* [Stored records]
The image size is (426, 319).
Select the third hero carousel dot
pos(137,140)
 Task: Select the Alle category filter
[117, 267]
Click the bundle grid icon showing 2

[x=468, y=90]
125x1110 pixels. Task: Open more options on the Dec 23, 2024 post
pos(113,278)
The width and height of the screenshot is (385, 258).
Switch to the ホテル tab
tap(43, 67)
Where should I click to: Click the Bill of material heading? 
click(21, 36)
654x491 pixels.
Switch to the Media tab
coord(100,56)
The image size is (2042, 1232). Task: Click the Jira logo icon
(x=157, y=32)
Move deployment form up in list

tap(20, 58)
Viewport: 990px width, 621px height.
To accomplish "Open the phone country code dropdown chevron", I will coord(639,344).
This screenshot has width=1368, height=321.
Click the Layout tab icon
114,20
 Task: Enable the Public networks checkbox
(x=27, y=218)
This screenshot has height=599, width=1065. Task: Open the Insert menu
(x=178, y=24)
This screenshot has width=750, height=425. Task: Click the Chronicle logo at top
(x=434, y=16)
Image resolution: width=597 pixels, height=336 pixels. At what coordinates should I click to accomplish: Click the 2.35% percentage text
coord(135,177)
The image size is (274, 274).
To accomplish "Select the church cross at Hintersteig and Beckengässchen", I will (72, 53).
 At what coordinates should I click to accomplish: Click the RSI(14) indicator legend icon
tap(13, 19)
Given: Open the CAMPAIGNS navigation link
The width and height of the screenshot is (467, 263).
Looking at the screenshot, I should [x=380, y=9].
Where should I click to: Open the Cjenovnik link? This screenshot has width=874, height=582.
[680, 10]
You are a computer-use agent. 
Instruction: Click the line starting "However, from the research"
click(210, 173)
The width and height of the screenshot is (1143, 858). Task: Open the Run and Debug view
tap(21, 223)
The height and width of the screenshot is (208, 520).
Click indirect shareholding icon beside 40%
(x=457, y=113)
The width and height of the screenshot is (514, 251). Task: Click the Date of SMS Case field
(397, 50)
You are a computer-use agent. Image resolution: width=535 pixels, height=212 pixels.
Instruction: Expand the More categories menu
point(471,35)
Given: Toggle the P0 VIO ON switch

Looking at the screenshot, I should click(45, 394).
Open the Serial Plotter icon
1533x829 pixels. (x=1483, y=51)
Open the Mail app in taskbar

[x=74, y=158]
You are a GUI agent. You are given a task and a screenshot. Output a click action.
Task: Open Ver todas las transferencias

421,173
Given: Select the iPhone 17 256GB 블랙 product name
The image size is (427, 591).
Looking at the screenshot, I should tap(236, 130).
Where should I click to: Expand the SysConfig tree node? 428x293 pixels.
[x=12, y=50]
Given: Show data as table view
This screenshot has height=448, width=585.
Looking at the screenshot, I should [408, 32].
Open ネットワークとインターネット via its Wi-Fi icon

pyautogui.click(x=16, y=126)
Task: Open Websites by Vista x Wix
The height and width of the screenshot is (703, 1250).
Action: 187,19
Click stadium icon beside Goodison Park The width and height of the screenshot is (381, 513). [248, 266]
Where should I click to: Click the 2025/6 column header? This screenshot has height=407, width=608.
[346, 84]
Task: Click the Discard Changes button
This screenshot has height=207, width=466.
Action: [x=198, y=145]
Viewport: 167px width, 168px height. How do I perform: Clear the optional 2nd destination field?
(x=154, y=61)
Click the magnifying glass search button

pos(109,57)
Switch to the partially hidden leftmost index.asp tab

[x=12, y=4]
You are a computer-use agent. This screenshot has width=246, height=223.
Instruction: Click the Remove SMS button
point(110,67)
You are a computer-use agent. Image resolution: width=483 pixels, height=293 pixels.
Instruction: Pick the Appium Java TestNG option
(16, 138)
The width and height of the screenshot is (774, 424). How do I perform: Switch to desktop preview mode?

* [Task requirements] From the records above, copy only the lines starting with the line that holds "This screenshot has width=750, height=425." and going on through the line that holds "Click stadium icon", exactly as written.

* [Exercise response]
This screenshot has width=750, height=425. Task: Click the Chronicle logo at top
(x=434, y=16)
Image resolution: width=597 pixels, height=336 pixels. At what coordinates should I click to accomplish: Click the 2.35% percentage text
coord(135,177)
The image size is (274, 274).
To accomplish "Select the church cross at Hintersteig and Beckengässchen", I will (72, 53).
 At what coordinates should I click to accomplish: Click the RSI(14) indicator legend icon
tap(13, 19)
Given: Open the CAMPAIGNS navigation link
The width and height of the screenshot is (467, 263).
Looking at the screenshot, I should [x=380, y=9].
Where should I click to: Open the Cjenovnik link? This screenshot has width=874, height=582.
[680, 10]
You are a computer-use agent. 
Instruction: Click the line starting "However, from the research"
click(210, 173)
The width and height of the screenshot is (1143, 858). Task: Open the Run and Debug view
tap(21, 223)
The height and width of the screenshot is (208, 520).
Click indirect shareholding icon beside 40%
(x=457, y=113)
The width and height of the screenshot is (514, 251). Task: Click the Date of SMS Case field
(397, 50)
You are a computer-use agent. Image resolution: width=535 pixels, height=212 pixels.
Instruction: Expand the More categories menu
point(471,35)
Given: Toggle the P0 VIO ON switch

Looking at the screenshot, I should click(45, 394).
Open the Serial Plotter icon
1533x829 pixels. (x=1483, y=51)
Open the Mail app in taskbar

[x=74, y=158]
You are a GUI agent. You are given a task and a screenshot. Output a click action.
Task: Open Ver todas las transferencias

421,173
Given: Select the iPhone 17 256GB 블랙 product name
The image size is (427, 591).
Looking at the screenshot, I should tap(236, 130).
Where should I click to: Expand the SysConfig tree node? 428x293 pixels.
[x=12, y=50]
Given: Show data as table view
This screenshot has height=448, width=585.
Looking at the screenshot, I should [408, 32].
Open ネットワークとインターネット via its Wi-Fi icon

pyautogui.click(x=16, y=126)
Task: Open Websites by Vista x Wix
The height and width of the screenshot is (703, 1250).
Action: 187,19
Click stadium icon beside Goodison Park The width and height of the screenshot is (381, 513). [248, 266]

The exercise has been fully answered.